▶ **Fragmento de texto**
• • • • •
A pie. Por pueblos, bosques, universidades, estaciones de tren, ciudades, museos. Caminaba y pensaba y miraba
y escribía. Un gran andarín, como Robert Walser, Martin Heidegger, Thomas Berhnard, Friedrich Nietzsche.
Luego escribía novelas que algunos llamaban no-novelas. Libros donde recreaba sus viajes y donde enganchaba
fotos tomadas durante sus caminatas y donde embrollaba realidad y ficción hasta tal extremo que el lector se
sentía incapaz de discernir lo uno de lo otro. Y entonces los críticos, con sus dientes largos, sus uñas verdes,
sus ojos tristes, analizaban esas no-novelas, ansiosos por desentrañar lo que no debía de ser desentrañado:
qué realidad, qué ficción. Una tarea absurda que les derretía la sesera. Una tarea titánica que les aumentaba la
joroba. Porque Sebald iba mucho más allá. Él mentía incluso en lo diminuto, insignificante, vano. Contaba, por
ejemplo, que en cierto pueblo de la campiña inglesa había un buzón a la derecha de una farola, y en verdad el
buzón estaba a la izquierda. La farsa no afectaba a nada. No alteraba el argumento, no modificaba el ambiente,
no engrandecía la historia. Era el mero placer de mentir. El gusto por falsificar el viaje. Contar otra versión al
sedentario. Eso aprendí de Sebald. Que al oyente sólo le importa lo verosímil. Que escuchar un viaje es hacer un
acto de fe. Que a nadie importa la autenticidad de la narración. Desde entonces miento a mis amigos. Les digo
que estuve en un hotel cuando en verdad me alojé en otro, que probé un plato que en realidad no comí, que me
ligué a una mujer que en la práctica es mi esposa. Ventajas del viajante solitario. A lo mejor también he mentido
en este texto. Sólo una pequeña trola. Tan pequeña que no afecta al asunto aquí tratado. O quizá sí. Quién sabe.
• • • • •
▶ **Enunciado del ejercicio**
Devuelva, sin cambio alguno, el pasaje del texto sobre Sebald que comienza en «A pie. Por pueblos, bosques, universidades, estaciones» y termina en «Berhnard, Friedrich Nietzsche.».

(Elementos de datos)
• • • • •
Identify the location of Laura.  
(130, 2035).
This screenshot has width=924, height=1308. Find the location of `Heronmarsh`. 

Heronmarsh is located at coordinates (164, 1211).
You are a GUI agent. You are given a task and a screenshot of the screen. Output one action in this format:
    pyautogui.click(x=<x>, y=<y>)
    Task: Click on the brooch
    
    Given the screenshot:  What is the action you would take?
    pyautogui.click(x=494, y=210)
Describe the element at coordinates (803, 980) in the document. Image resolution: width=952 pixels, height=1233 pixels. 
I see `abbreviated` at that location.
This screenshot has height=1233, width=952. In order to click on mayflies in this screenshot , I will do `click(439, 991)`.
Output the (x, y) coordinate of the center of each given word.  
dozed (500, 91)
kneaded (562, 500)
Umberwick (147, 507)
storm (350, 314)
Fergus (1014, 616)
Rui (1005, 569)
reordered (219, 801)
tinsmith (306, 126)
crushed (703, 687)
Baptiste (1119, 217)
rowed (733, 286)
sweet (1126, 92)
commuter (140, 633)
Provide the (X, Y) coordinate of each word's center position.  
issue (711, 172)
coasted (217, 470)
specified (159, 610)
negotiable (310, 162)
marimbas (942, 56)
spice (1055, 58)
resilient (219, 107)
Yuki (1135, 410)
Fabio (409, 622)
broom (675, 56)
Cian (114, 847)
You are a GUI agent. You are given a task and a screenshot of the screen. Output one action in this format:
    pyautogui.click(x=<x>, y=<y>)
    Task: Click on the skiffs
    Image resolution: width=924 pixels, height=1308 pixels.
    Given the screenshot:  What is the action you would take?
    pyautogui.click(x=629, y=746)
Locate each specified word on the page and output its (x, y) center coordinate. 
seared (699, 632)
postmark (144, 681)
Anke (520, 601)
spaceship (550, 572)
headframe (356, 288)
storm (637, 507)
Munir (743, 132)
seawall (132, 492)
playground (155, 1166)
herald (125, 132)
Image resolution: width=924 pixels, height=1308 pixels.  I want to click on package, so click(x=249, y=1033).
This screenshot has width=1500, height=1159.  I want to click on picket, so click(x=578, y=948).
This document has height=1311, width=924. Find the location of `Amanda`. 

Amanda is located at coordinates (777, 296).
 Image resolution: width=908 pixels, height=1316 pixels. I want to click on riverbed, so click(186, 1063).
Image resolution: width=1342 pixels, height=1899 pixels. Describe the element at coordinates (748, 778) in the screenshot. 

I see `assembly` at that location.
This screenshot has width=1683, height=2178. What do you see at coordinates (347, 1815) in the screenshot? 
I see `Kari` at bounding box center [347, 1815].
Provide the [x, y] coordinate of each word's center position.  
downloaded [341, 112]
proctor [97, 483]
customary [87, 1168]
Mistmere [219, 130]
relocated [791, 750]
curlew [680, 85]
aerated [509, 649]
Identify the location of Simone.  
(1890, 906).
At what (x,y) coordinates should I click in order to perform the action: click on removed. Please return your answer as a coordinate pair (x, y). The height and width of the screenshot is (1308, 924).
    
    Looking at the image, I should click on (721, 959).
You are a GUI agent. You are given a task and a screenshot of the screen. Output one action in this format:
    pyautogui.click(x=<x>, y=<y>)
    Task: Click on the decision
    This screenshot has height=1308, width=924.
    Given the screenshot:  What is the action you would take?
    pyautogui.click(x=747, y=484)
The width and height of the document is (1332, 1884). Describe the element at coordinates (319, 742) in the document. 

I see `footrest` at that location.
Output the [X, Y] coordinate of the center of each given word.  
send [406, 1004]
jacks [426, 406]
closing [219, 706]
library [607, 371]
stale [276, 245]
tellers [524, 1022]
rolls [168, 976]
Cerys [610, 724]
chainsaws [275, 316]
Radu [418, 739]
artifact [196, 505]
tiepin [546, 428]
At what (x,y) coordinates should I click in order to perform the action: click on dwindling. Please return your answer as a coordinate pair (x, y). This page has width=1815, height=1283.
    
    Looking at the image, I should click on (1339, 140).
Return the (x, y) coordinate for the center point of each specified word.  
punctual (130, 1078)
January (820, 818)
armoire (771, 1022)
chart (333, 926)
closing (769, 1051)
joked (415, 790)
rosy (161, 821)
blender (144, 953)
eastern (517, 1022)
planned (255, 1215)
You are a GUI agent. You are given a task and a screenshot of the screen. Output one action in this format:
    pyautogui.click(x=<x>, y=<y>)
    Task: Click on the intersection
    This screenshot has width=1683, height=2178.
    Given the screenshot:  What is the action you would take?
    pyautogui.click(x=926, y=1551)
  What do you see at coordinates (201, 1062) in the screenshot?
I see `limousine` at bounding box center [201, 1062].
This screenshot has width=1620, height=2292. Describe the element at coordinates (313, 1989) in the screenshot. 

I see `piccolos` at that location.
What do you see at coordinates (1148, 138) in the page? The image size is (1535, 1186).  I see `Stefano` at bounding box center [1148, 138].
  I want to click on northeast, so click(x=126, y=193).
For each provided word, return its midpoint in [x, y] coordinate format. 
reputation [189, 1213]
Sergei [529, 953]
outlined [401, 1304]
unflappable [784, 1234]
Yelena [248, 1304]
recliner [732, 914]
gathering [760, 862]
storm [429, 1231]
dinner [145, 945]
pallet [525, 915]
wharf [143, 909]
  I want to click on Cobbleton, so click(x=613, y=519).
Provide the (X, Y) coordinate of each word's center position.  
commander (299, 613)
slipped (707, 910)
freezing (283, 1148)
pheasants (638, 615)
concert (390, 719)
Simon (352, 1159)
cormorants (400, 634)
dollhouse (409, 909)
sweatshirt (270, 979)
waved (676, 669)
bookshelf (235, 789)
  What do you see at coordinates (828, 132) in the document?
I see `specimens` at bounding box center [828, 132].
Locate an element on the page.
• • • • •
▶ **Respuesta del ejercicio**
A pie. Por pueblos, bosques, universidades, estaciones de tren, ciudades, museos. Caminaba y pensaba y miraba
y escribía. Un gran andarín, como Robert Walser, Martin Heidegger, Thomas Berhnard, Friedrich Nietzsche.